The LND101 capsules are processed from healthy donor stool, raising questions about standardization and scalability. While the Lawson Research Institute reports that production can be scaled, the relationship between donor microbiome characteristics and recipient outcomes is not yet well understood.
Research into FMT for cancer immunotherapy is also expanding beyond these three cancer types. Studies in pancreatic cancer and triple-negative breast cancer are reportedly in progress, though no results from those efforts have been published.
Analysis
The PERFORM and FMT-LUMINate trials arrive at a moment when the microbiome therapeutics field is gaining clinical traction after years of preclinical promise. As previously reported, a separate Phase III trial — BioFront — is enrolling over 700 kidney cancer patients to test CBM588, a defined bacterial supplement, alongside checkpoint inhibitors. Where CBM588 represents a targeted single-strain approach, the FMT capsules tested in PERFORM and FMT-LUMINate take a broader, whole-microbiome strategy. The mechanistic finding that benefit may derive from eliminating harmful bacteria rather than introducing helpful ones adds nuance to the field’s understanding and could influence the design of next-generation microbiome therapies.

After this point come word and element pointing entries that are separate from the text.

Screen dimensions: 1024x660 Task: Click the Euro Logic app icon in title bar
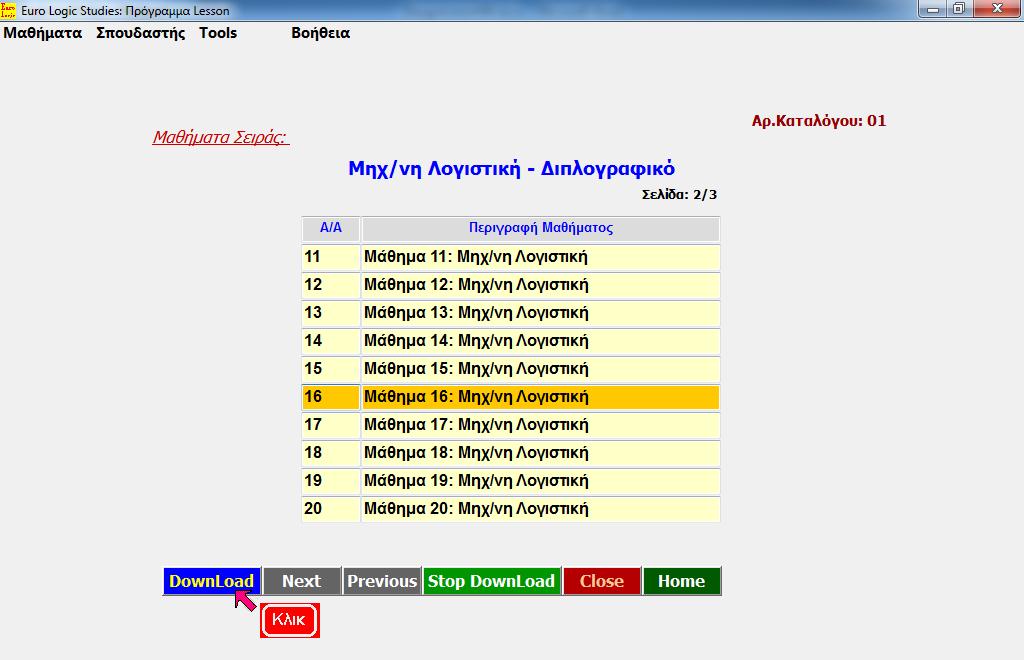coord(9,10)
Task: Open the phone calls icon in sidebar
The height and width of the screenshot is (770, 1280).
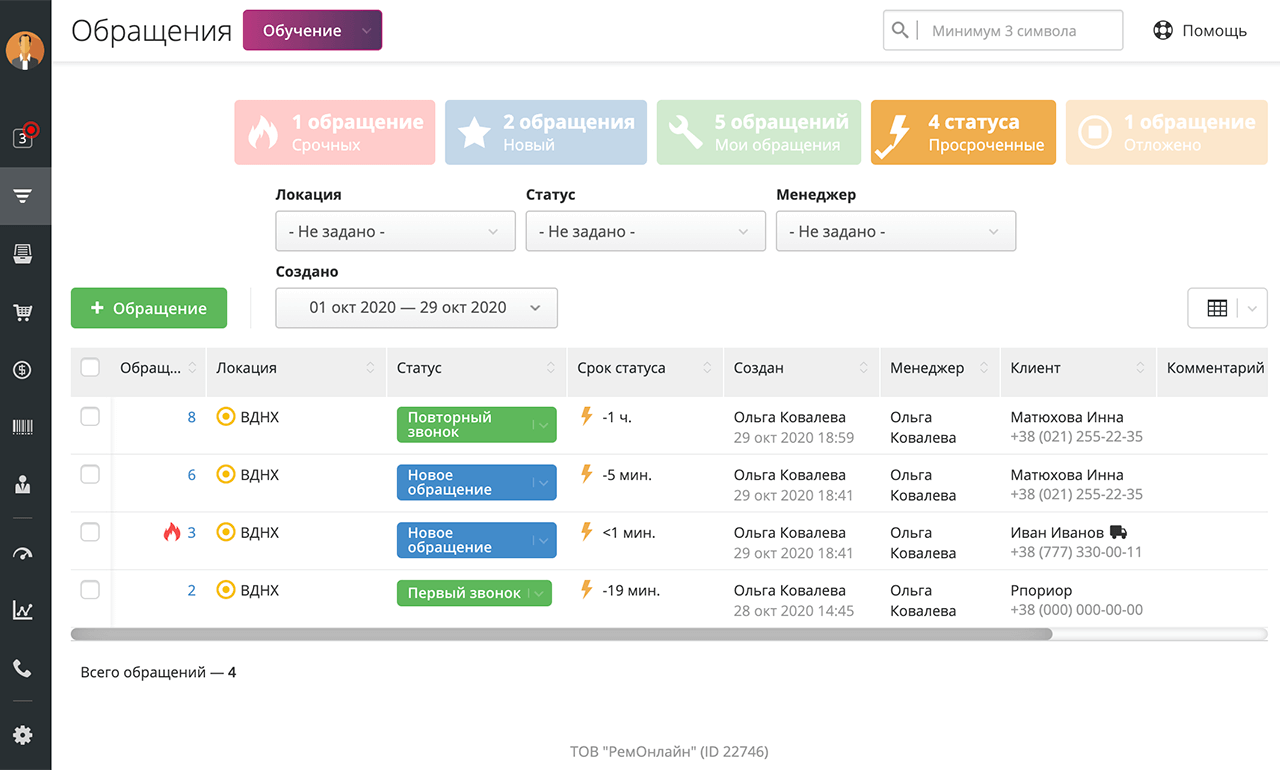Action: (x=23, y=668)
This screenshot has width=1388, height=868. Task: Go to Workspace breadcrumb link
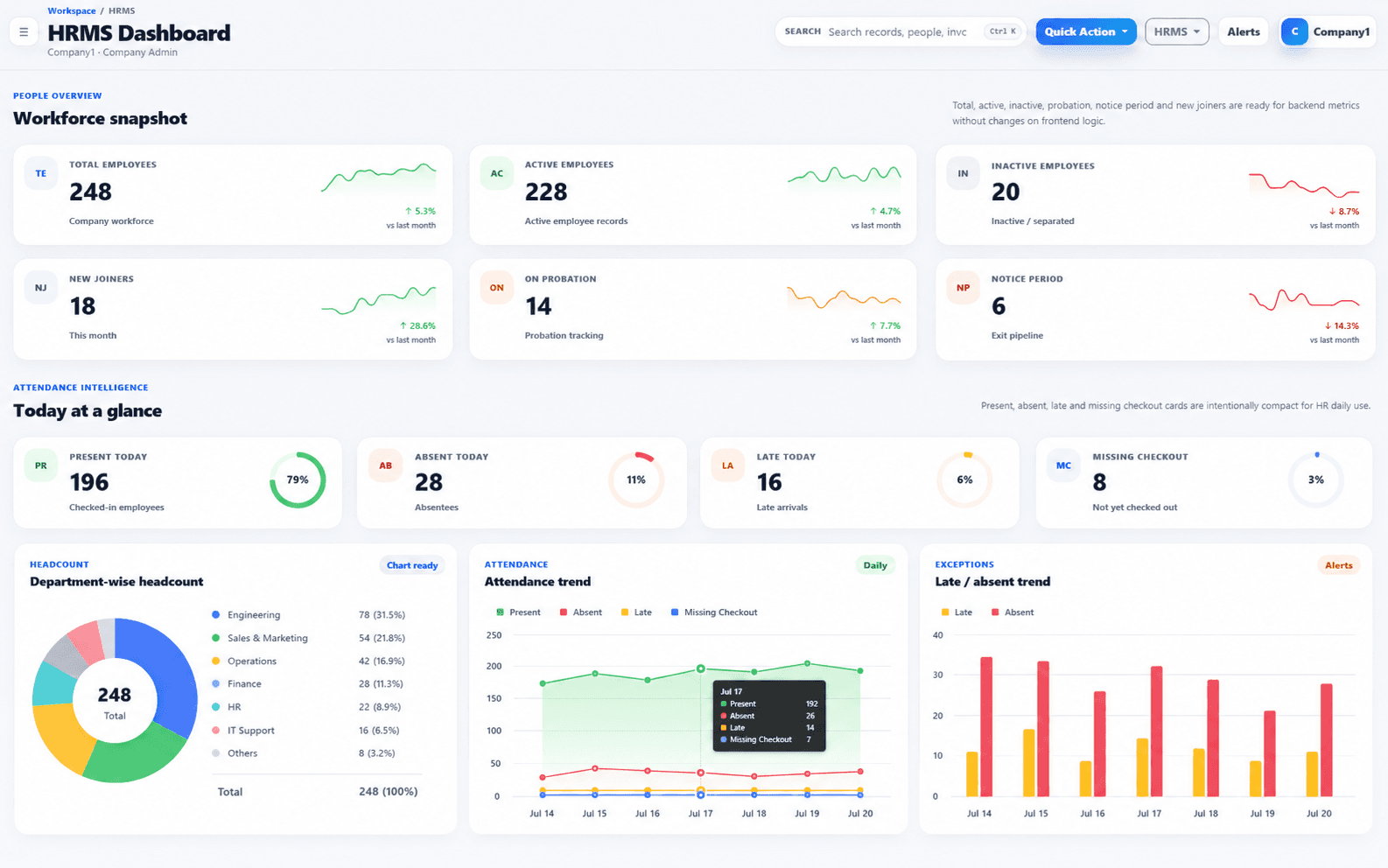pos(72,11)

If the response rates observed in FMT-LUMINate are confirmed in larger, randomized studies, the implications would be substantial. Lung cancer remains the leading cause of cancer death worldwide, and only about 20-45% of NSCLC patients respond to current immunotherapy regimens. A safe, scalable intervention that could push response rates to 80% would represent one of the most significant advances in lung cancer treatment in recent years.